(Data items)
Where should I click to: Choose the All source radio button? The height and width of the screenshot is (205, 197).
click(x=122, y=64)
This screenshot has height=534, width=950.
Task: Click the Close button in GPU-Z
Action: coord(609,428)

Prompt: Print every line of the records exactly. Omit nothing.

Task response:
Where should I click to: Choose the All source radio button? The height and width of the screenshot is (205, 197).
click(x=122, y=64)
This screenshot has height=534, width=950.
Task: Click the Close button in GPU-Z
Action: coord(609,428)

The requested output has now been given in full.